Nibali was fortunate that there was not a flurry of attacks in front, as Belgium and Germany simply looked to keep the field intact for Gilbert and John Degenkolb, respectively, while the Spaniards and Cancellara were keeping their powder dry for the final lap. Once Nibali latched back onto the race convoy, he knew that he would make it back up to the leaders, albeit after a frantic lone chase.
The final lap
Visconti and Huzarski had long been reeled in by the time the peloton took the bell for the final lap, and it was clear that the rate of attrition had slowed considerably after the sodden battle of the earlier laps, as no fewer than 42 riders were still in the front group with 16 kilometres to race.
By now, the rain had stopped and the sun had belatedly poked its way through the clouds, and as if on cue, the race sparkled back into life on the final haul up Fiesole, as first Chris Anker Sorsensen (Denmark) and then Michele Scarponi (Italy) strung out the field.
That moved laid the groundwork for Joaquim Rodriguez, who punched his way clear on the steepest section a kilometre from the summit, finding an ally of circumstance in Nibali. Their accelerations shattered the field, with the likes of Gilbert and Cancellara nowhere to be seen, while the best of the climbers scrambled to make it up to the two leaders.

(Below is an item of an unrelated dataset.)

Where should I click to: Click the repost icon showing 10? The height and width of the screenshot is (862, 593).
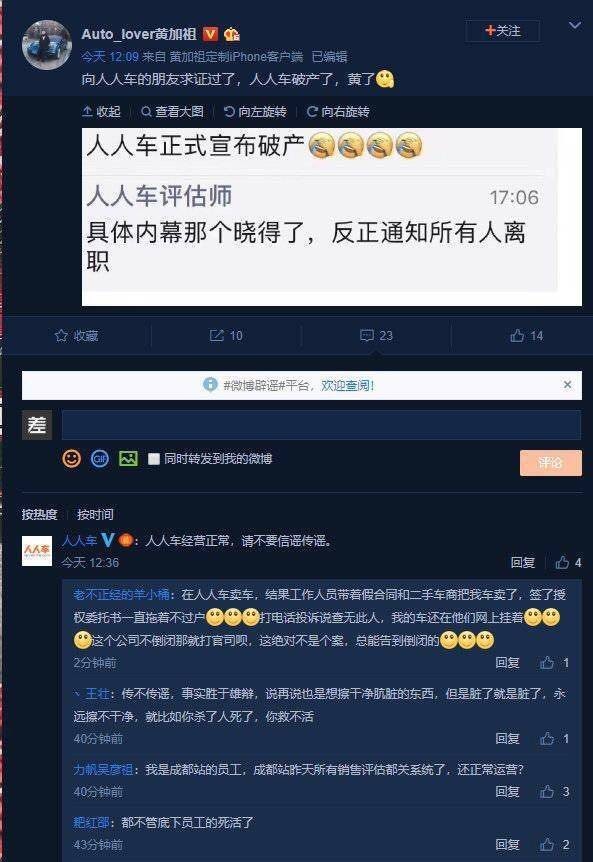coord(217,335)
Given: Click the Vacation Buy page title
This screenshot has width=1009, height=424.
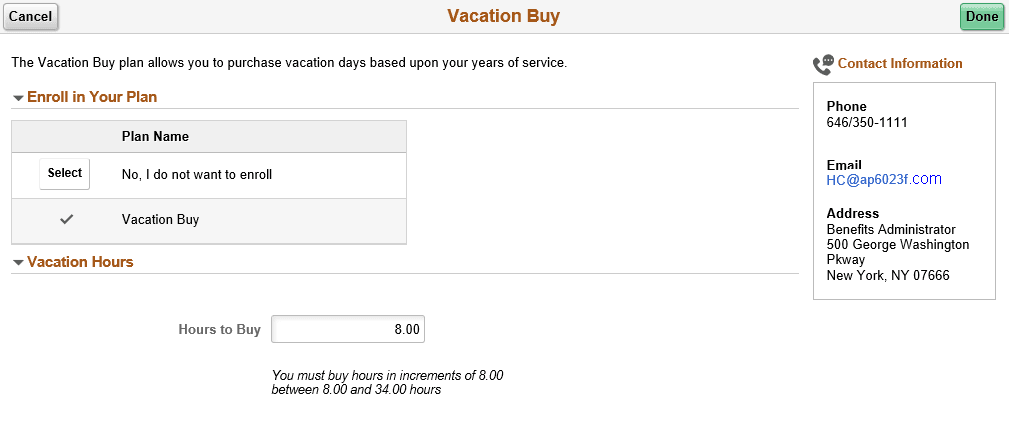Looking at the screenshot, I should coord(504,16).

After leading over the summit, Nibali and Rodriguez were joined by Valverde, Rui Costa and Rigoberto Uran on the descent, although the Colombian’s hopes were dashed when his wheels slipped from under him shortly after making the junction. It left just four men in the front of the race, and when Rodriguez slipped away from a Nibali reluctant to take further risks on slippery roads, it looked as if Spain would make their numerical superiority count.
Even when Nibali clawed his way back into contention on the climb of Via Salviati, dragging Rui Costa and Valverde across, it seemed as though a Spanish victory was inevitable, but fate conspired otherwise in an intriguing finale. Valverde had eyes only for Nibali, while his Movistar teammate Rui Costa was able to pick off Rodriguez and claim the rainbow jersey.
“For sure I would prefer that this medal was gold, but if I didn't win it's only because I couldn't,” Valverde insisted afterwards. “When Rui Costa attacked he was very strong. I simply could do no more.”
A forlorn Rodriguez had little enthusiasm for dissecting the finale on the spot. The only sad conclusion he had reached for now was that he was once again the nearly man. “Clearly this is Purito’s destiny,” he said, brushing aside a tear, “To lose the Giro by a whisker, then the Vuelta and now the Worlds.”